À ces trois personnages sympathiques et décalés, viendra se joindre un plombier, ex-amoureux de Mireille dans sa jeunesse, qui pour lui plaire se fit passer pour le poète « André Pierre de Mandiarguès »…
J’ai toujours été fascinée par les gens qui endossent la personnalité d’un autre… Comme si leur propre vie n’était pas à la hauteur et qu’ils la rêvaient en usurpant l’identité d’un autre. Je me suis interrogée sur le faux, le vrai… Ce qu’il y a de faux dans le vrai et ce qu’il y a de vrai dans le faux…
Yolande Moreau
C’est une histoire où tout le monde ment ! C’est donc une histoire vraie…

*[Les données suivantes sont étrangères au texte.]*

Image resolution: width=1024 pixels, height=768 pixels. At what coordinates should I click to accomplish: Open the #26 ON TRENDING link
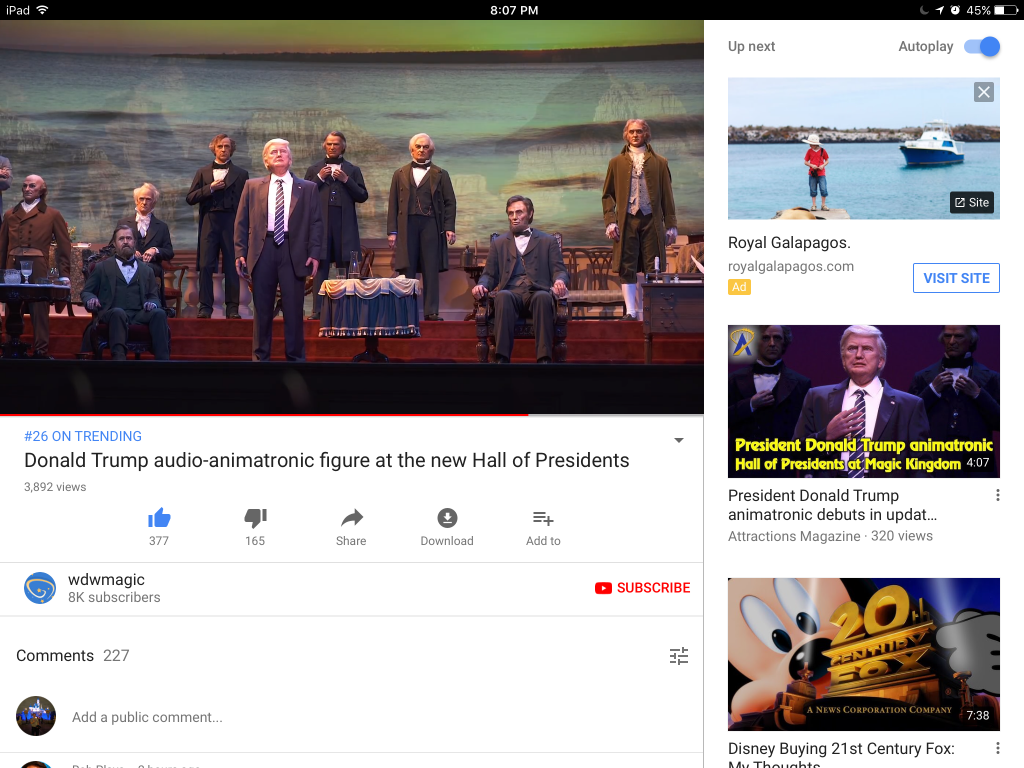(83, 436)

Avec plus ou moins de talents, plus ou moins de convictions, aux autres ou à nous-mêmes, pour nous protéger ou se supporter, on se raconte tous des histoires moches ou belles. Parfois le sentiment d’être une fiction, t’étreint quand elle ne te terrasse pas les mauvais jours. Les bons jours, ça te fait rigoler ! Yolande Moreau est la cinéaste des bons jours…
Yolande pose son bel oeil bleu flamand sur le monde des marginaux plus ou moins tordus par la vie.
Pas pour les redresser…non ! Pour les accompagner en poésie dans leurs délires, leurs peurs et surtout leurs gros mensonges…Yolande Moreau a un œil d’oiseau, rond et fixe, comme l’objectif de sa caméra…et aussi un œil d’enfant étonné qui t’interroge. Avec un bâton et trois bouts de ficelle, elle te construit un scénario qui tient la route sinueuse d’une histoire baroque.
La fin du film, parfaitement immorale, met cette pincée de poivre indispensable pour relever le goût de ce film généreux.